Il est intéressant de noter que ce mouvement a regroupé bon nombre d’artistes de tous les horizons et se démarque donc par sa transdisciplinarité ; auteurs, peintres, musiciens et même cinéastes, se lancent dans cette quête de libération du contrôle de la raison, vers une réalité́ transcendantale. 

La poésie & l’écriture automatique 

Inspirés des travaux de Freud sur la place primordiale de l’inconscient dans la compréhension du monde et de notre « moi », les poètes surréalistes tendent à utiliser l’écriture automatique pour laisser libre cours à leur imagination. Cette technique va permettre aux mots de retrouver une certaine innocence, d’être dépossédés de leurs significations habituelles.  « Il y aura un grand vase blond dans un arbre » écrit André Breton dans son poème Au regard des divinités. L’association des mots est étrange, décalée, ne semble avoir aucun sens. Pourtant, une image émerge dans notre esprit, un saisissement nous parcourt, nous sommes touchés par ces associations d’idées. L’image poétique jaillit alors spontanément de l’inconscient, de façon fortuite, sans « le moindre degré de préméditation », sa valeur est donc proportionnelle à son « degré d’arbitraire », comme le préconise André Breton.

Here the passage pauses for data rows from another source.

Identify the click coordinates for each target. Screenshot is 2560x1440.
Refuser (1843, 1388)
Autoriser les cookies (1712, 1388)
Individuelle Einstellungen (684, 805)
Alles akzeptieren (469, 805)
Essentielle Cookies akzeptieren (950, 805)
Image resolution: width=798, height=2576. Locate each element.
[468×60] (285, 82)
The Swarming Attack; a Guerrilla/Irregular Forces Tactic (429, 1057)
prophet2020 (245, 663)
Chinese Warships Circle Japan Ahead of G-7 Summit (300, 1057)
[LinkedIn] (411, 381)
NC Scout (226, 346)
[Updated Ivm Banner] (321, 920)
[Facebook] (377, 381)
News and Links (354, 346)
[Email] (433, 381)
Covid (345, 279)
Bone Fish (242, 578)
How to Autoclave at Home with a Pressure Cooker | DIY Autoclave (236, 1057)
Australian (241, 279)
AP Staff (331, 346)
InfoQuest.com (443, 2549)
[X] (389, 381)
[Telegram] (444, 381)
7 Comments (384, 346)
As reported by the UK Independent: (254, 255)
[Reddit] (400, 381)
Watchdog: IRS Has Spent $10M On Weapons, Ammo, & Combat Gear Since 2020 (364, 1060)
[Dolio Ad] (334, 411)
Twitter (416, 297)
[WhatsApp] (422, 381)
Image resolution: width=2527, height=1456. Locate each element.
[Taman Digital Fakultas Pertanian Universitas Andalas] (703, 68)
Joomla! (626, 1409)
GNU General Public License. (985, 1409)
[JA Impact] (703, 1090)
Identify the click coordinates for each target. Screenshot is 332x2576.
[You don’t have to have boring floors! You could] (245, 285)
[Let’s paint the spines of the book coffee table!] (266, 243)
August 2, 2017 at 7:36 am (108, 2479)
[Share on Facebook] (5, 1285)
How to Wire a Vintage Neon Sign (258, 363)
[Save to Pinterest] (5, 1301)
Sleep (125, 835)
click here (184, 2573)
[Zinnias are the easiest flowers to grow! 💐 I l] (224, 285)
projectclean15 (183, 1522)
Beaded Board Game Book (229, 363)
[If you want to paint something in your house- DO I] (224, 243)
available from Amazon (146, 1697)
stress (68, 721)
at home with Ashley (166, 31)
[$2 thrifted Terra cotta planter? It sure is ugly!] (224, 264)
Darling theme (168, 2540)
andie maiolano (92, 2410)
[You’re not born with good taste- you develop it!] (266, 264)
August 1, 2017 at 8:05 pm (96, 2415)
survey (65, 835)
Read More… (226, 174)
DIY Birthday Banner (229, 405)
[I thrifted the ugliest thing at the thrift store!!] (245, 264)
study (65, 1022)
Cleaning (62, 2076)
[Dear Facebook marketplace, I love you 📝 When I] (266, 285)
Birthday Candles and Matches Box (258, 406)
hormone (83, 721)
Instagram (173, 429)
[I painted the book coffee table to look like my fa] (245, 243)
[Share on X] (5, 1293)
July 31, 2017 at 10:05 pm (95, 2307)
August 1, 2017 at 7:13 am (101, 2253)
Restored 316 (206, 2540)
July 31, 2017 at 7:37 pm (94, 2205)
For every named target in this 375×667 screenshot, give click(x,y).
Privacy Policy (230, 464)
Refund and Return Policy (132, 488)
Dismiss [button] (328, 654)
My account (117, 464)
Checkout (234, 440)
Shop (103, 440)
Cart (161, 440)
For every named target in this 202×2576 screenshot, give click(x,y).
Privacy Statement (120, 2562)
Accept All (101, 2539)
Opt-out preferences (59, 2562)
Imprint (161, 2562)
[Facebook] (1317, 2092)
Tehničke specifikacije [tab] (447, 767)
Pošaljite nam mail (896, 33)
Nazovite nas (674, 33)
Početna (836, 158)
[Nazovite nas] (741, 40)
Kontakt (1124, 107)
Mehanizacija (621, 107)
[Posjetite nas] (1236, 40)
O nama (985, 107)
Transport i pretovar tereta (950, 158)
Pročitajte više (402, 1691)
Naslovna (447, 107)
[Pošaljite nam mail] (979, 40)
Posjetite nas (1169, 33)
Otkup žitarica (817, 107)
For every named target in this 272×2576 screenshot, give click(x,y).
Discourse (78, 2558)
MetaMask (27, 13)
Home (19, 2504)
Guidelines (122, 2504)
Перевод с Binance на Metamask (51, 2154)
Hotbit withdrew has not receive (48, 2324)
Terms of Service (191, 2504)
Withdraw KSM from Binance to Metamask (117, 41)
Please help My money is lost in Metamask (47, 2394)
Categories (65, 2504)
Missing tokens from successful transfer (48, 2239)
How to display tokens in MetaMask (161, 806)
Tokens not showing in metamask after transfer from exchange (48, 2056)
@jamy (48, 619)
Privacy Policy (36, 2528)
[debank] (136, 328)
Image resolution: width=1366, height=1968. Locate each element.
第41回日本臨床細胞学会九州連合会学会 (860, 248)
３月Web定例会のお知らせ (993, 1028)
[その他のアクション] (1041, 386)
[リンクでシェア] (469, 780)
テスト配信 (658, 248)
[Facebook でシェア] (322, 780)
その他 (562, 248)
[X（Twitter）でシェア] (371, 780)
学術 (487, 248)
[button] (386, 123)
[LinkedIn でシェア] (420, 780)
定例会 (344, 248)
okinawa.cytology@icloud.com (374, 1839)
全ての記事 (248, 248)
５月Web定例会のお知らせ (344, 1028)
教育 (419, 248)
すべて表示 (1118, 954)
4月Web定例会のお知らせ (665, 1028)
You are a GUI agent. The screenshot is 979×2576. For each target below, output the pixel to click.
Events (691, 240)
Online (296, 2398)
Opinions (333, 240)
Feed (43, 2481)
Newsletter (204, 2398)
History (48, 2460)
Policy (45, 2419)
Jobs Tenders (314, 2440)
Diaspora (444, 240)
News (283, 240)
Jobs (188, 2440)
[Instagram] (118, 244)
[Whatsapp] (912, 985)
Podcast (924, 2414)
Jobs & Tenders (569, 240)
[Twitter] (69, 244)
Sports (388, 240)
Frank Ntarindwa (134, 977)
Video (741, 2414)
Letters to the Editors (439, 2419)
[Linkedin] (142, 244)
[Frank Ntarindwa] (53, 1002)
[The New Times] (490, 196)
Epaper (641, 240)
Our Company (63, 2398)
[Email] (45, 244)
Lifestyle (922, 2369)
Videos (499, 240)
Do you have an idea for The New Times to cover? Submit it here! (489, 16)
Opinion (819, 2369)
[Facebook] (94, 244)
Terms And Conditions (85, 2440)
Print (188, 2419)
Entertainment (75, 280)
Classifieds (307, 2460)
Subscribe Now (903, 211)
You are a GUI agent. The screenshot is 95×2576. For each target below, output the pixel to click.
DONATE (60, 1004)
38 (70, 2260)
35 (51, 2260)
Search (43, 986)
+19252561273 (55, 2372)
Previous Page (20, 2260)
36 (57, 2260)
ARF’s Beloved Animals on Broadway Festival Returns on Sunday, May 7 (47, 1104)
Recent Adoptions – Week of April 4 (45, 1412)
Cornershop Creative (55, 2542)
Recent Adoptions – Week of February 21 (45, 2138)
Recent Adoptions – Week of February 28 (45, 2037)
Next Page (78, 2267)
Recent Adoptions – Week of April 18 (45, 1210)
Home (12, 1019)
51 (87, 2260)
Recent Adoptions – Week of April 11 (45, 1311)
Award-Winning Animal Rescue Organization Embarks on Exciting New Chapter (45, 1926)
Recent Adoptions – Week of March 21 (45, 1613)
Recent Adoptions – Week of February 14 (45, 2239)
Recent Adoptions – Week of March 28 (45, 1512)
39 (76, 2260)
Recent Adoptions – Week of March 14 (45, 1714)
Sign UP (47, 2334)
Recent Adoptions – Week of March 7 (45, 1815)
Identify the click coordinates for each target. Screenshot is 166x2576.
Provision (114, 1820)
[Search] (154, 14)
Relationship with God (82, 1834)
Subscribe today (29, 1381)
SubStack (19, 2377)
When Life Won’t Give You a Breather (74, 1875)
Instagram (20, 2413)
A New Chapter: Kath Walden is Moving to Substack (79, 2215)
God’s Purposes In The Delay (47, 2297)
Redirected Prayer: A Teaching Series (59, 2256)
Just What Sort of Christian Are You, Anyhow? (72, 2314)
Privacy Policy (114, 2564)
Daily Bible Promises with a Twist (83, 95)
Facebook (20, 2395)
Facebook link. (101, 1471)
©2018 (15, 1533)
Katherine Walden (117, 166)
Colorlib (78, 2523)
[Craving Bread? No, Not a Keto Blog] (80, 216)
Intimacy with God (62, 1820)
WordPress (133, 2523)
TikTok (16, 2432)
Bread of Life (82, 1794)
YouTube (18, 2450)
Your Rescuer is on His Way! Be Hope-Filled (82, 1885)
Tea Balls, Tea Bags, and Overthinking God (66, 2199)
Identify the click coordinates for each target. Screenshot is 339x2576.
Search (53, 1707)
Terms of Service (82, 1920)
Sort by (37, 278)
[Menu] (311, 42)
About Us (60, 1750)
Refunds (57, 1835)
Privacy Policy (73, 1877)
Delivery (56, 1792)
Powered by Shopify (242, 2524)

Dans leur ouvrage commun, Les champs magnétiques, André Breton et Philippe Soupault, ont également eu recours à cette écriture automatique. Ils écrivent ainsi : « prisonniers des gouttes d’eau, nous ne sommes que des animaux perpétuels » ou encore « les planètes s’approchaient à pas de loup et des silences obscurs peuplaient les étoiles ». Nous voyons qu’ils ne cherchent pas à décrire la réalité avec véracité, au contraire, ils laissent les mots prendre des sens nouveaux pour faire émerger des images oniriques. L’objectif pour les surréalistes est de dépasser le réel, de s’en éloigner juste assez pour mieux y revenir, de manière éclairée, plus près de la vérité. C’est parce qu’ils vont au-delà des significations usuelles qu’ils redonnent au langage toute sa force, tout un imaginaire oublié, flétri par l’habitude. Francis Ponge a par exemple réussi à rendre toute leur beauté aux objets du quotidien dans son recueil Le Parti Pris des choses. Son poème consacré au pain fait de cet objet en apparence banale une œuvre d’art grâce à la part de rêve qu’il intègre dans sa description. Dans son article intitulé Les aventures de l’automatisme, Laurent Jenny nous dit : « Le rêve, ainsi que tous les états passifs et automatiques méritent d’être sauvés, relevés, pourvu qu’on les fasse valoir “sur le plan même de l’action”, qu’on les fasse intervenir “interprétativement dans la réalité, dans la vie” ». Le surréalisme forme donc un pont entre l’inconscient et la réalité et permet de faire entrer la forme pure du rêve dans la littérature. 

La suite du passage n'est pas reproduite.